YOUR GOAL -
Could you output each line below precisely as it stands, without the images?

Items listed in a dataset
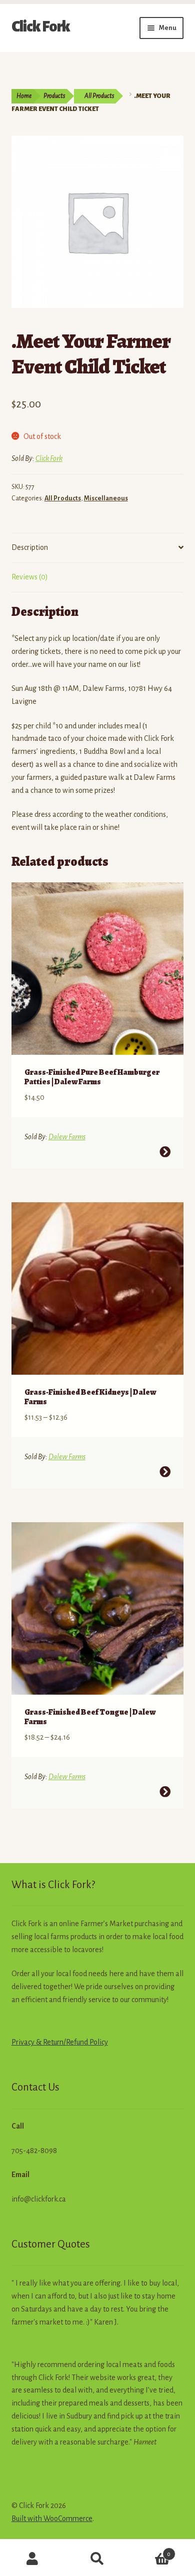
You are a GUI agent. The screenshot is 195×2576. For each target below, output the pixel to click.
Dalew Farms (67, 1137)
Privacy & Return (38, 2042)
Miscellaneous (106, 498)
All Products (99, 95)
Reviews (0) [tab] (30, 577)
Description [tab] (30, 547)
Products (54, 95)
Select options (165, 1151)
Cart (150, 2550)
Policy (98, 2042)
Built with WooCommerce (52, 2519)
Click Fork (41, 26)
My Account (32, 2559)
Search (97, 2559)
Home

RESPONSE AREA -
You are a GUI agent. The screenshot is 195×2576. For each target below, output the pixel to click.
Dalew Farms (67, 1137)
Privacy & Return (38, 2042)
Miscellaneous (106, 498)
All Products (99, 95)
Reviews (0) [tab] (30, 577)
Description [tab] (30, 547)
Products (54, 95)
Select options (165, 1151)
Cart (150, 2550)
Policy (98, 2042)
Built with WooCommerce (52, 2519)
Click Fork (41, 26)
My Account (32, 2559)
Search (97, 2559)
Home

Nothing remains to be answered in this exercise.